Back in the 70s, a consumer advocacy group called the Campaign for Real Ale (CAMRA) wrote the constitution of Real Ale, defining it as

“a natural product brewed using traditional ingredients and left to mature in the cask (container) from which it is served in the pub through a process called secondary fermentation. It is this process which makes real ale unique amongst beers and develops the wonderful tastes and aromas which processed beers can never provide.”

— http://www.camra.org.uk/aboutale

And so we have Real Ale.  But don’t be fooled! Some breweries will fake it by taking finished beer, force carbonating it to a low level, and putting it into a firkin, or simply calling it “cask” beer. It may be effective at recreating some aspects of Real Ale, but is disingenuous to consumers and misses the point of recreating a historical method of making beer.

There are two ways to enjoy Real Ale: it can be hooked up to a “beer engine” and pumped into your pint; or it can be poured by gravity from a spigot that is driven by mallet force into the keystone (tap-hole) of a firkin. Regardless of how it is served, Real Ale is alive and very temporary– as beer is poured, oxygen is allowed in through the shive (a vent on top of the firkin). Oxygen exposure will spoil beer over the course of a couple days, so it needs to be drunk!

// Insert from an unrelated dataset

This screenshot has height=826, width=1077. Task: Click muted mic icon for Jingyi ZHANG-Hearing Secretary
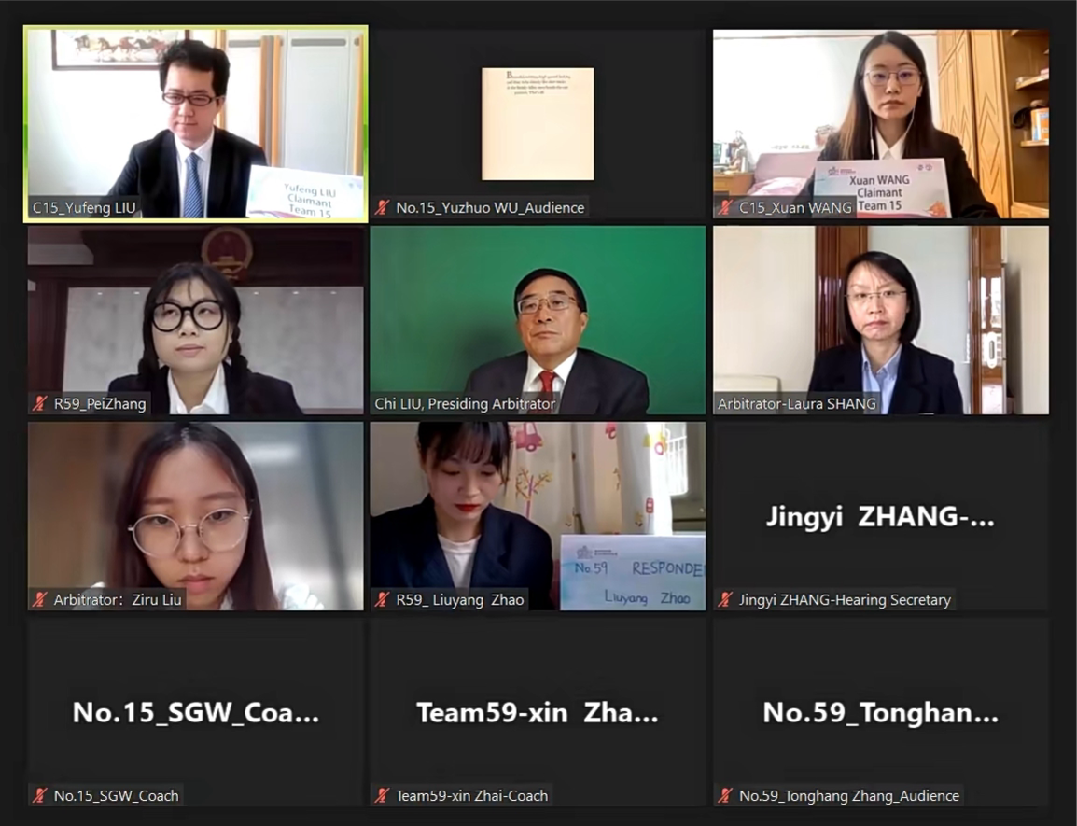(725, 599)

One of the many awesome aspects of Real Ale is that you can “dose” the firkin with anything you want– hops, coffee, wood, fruit… it’s impossible to do that in most commercial kegs. On July 18th, the Stein is putting on a smorgasbord of wood-aged beers, and one of those will be a firkin of Falling Sky’s Exposure IPA, dosed with (I think) hickory wood and hops.  Even sooner than that, on Wednesday (7/3), we’ll have a firkin of Firestone Walker’s Walker’s Reserve Porter tapped at 5pm– if you thought it was good out of the bottle, that creamy chocolate sensation will be elevated by the natural conditioning process, warmer temperature (~55F is proper cellar temp.), and lower carbonation.

Get Real!

Update: I had e-mailed Firestone rep Keenan Delehanty for assurance that the firkin was proper Real Ale. He replied back with a paragraph from brewer Matt Brynildson:

Having spent a good deal of time in the UK observing cask ale production, I can assure you that our casks are racked and conditioned in the same manner as those racked by the great cask ale breweries in England.  The only major difference is that our program utilizes no cask finings, therefore the clarity of our beers is sometimes less bright than those you see in the UK.  We feel that we can not use finings effectively unless the publican receives the cask and places it into stillage for an reasonable amount of time (24-48 hours) without moving it prior to serving, allowing the finings and precipitate to stay in the bottom of the cask (that’s a mouth full.)  Most US publicans are moving the cask around just prior to serving which stirs up the cask contents (finings do not taste very good since they are made from fish guts.)  Also, on the subject of priming casks (the addition of sugar or wort to spark a secondary fermentation) this is typically done in breweries that are fermenting in open fermenters and can’t assure that the proper amount of CO2 is present in the beer at the time of racking.  Priming cask beer is not as common as some folks would like to think and it’s all about dialing in CO2.  The CO2 level that finished cask ale should have is 1.2-1.8 volumes CO2/beer and this is what we get in our normal fermentation cycle.  We would only utilize priming sugar if we were unable to deliver the proper CO2 level at the time of racking.  Since we produce our beers in closed cylindrical / conical tanks, we typically are able to get all of the CO2 required for the  finished cask in tank.  We do rack the beer unfiltered with yeast so that any residual activity of the yeast protects the beer while the cask is conditioning.

Hope this helps


Thanks Matt, great info!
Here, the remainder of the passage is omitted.